Reading three articles about the use of dialogue in fiction;

A time when politics does not enter the dialogue here.

How about you?

Article by Ben Wittes: It’s Probably Too Late to Stop Mueller.

P.S. because of the overwhelm, I didn’t finish the draft post entitled “Savor a Little” in which I intended to lay out the impressive Democratic wins from the midterms — all there is to celebrate and feel terrific about. So, I’ll just leave you with this Washington Post article.

Beets and radishes

Anyone who camps knows how even the most pedestrian meal is enhanced to a near-miraculous degree after a day in the wilderness. It happens all the time. “How can a bowl of pasta with canned sauce and chopped zucchini taste so good,” you wonder. And yet it does.

The visit to Salem was tense and then tenser. We didn’t manage to capture the cat. The aide had to leave a full hour earlier than expected. Plans had to be abandoned, limitations accepted. But before we got there, a fair amount of hostility was expressed. I spent a lot of time walking around the building, sort of wishing I smoked.

My sister blamed her temper on a transiting Mars / natal Sun conjunction and pretty much everything else on me.

She kept telling me to sit down and to stop moving. I kept suggesting that it might be time to put some pants on. The aide cleaned the kitchen. Then the bathroom.

My wish to get something done collided with my sister’s refusal to move. It’s often this way.

It’s a kind of wilderness, really — and I think it made the salad I made after getting home taste ridiculously good.

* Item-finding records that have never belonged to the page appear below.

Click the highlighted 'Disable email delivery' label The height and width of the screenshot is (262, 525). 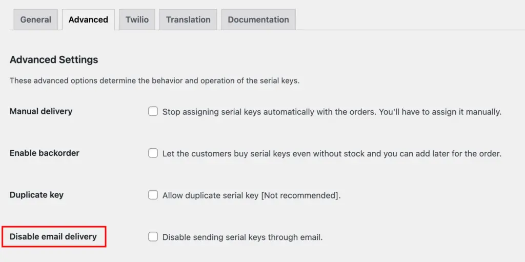[53, 237]
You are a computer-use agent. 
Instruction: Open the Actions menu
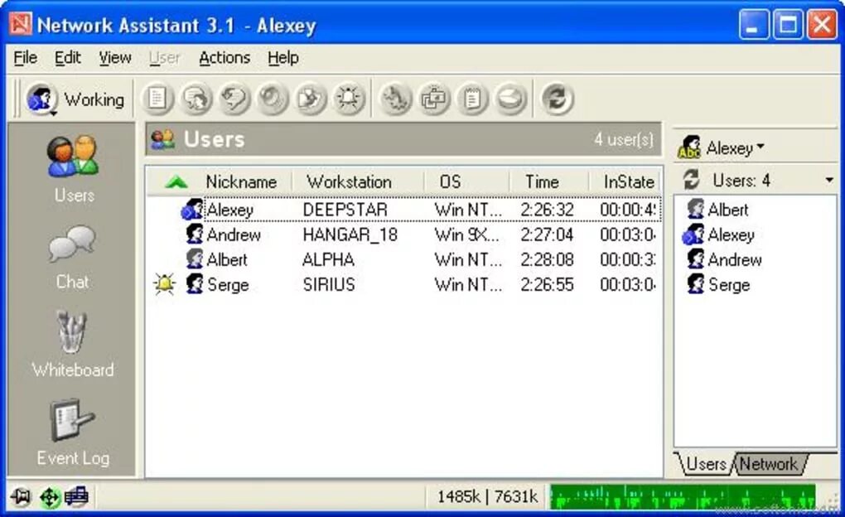225,58
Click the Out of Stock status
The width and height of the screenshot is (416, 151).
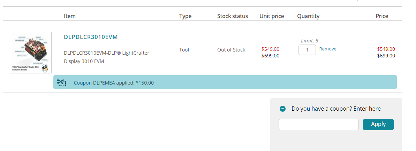point(231,50)
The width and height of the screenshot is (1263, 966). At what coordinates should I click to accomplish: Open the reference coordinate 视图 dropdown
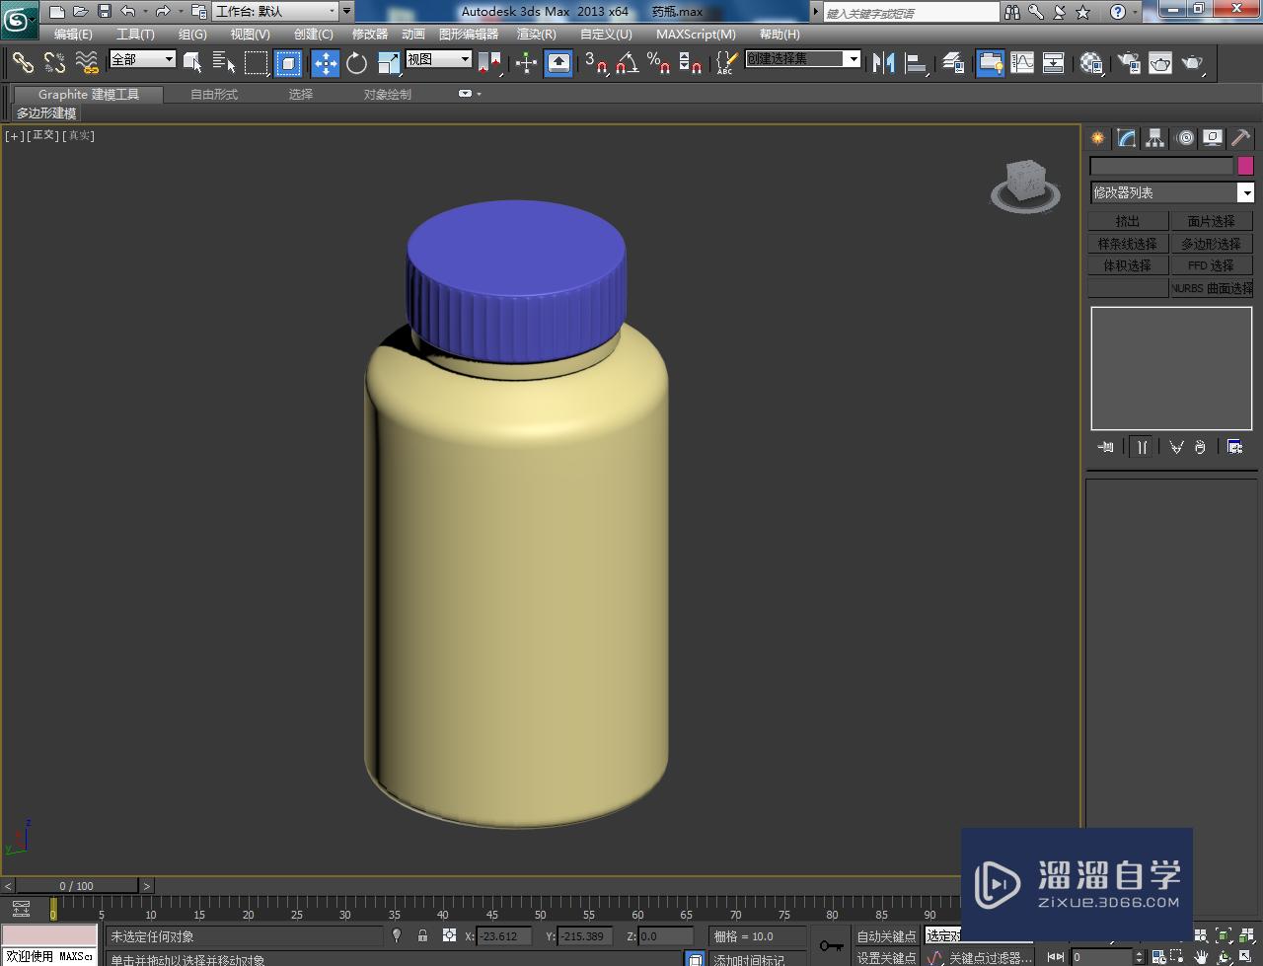[x=439, y=59]
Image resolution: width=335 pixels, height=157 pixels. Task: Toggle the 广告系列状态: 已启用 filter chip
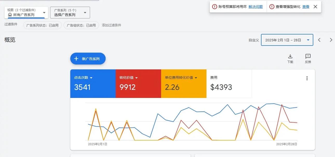coord(42,25)
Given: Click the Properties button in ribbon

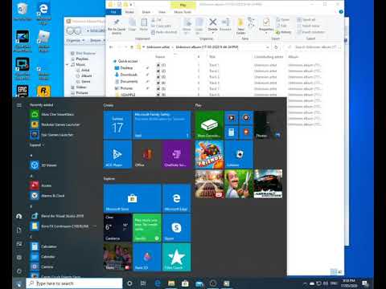Looking at the screenshot, I should click(266, 26).
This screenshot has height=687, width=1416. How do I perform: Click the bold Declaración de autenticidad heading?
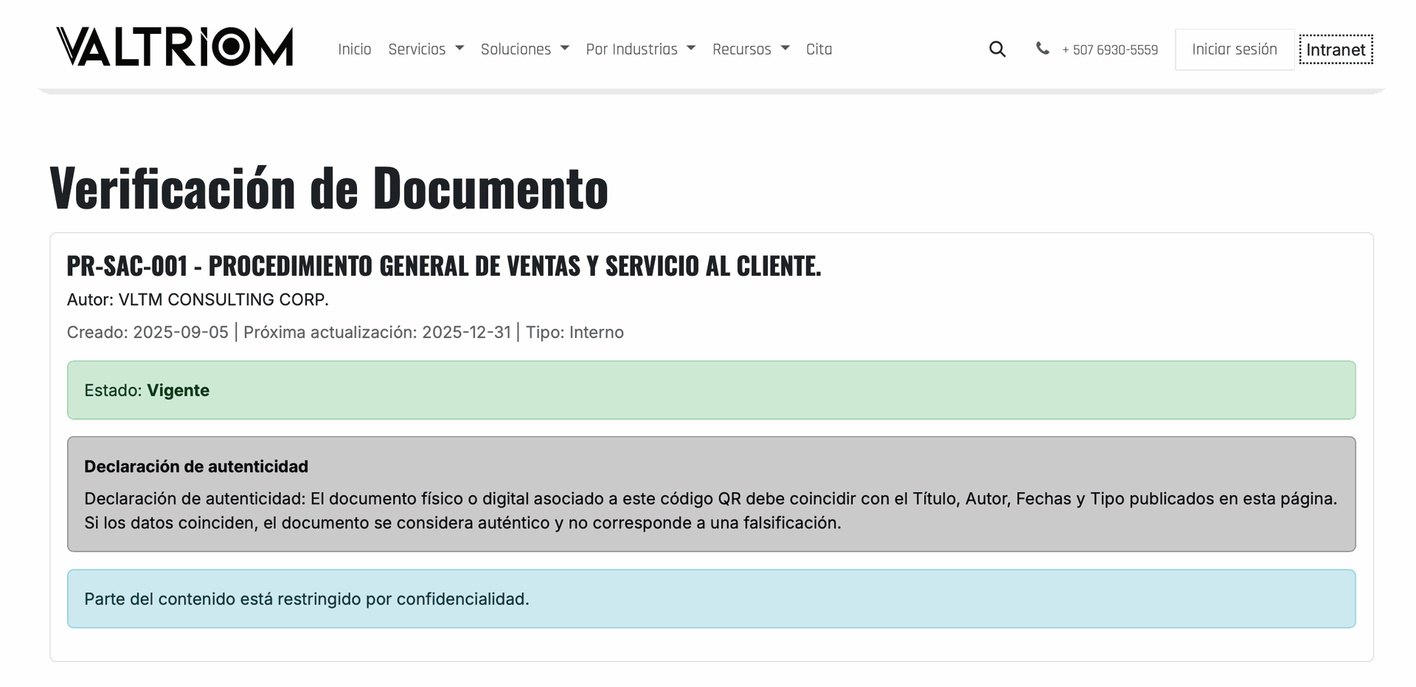[x=196, y=466]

The gorgeous food blog, Harvest and Honey, inspired the choice of ingredients.

With the sweet, candy-like beets, the smooth and creamy avocado, plus a little goat cheese, chopped scallion, sliced radish and a handful of micro greens, it was beyond delicious.

Recipe (you hardly need one!)

1 large beet, roasted, peeled and diced*

1/2 scallion chopped, including white end

1 radish, sliced thin

1 1/2 Tbs goat cheese

Handful of micro greens

Dress with a tangy mustard vinaigrette (loaded with garlic).

* if you stow beets, post-roasting, in their foil wrappers in a large, unsealed zip lock bag, be very careful carrying the bag to the cutting board unless you want your kitchen to resemble a crime scene!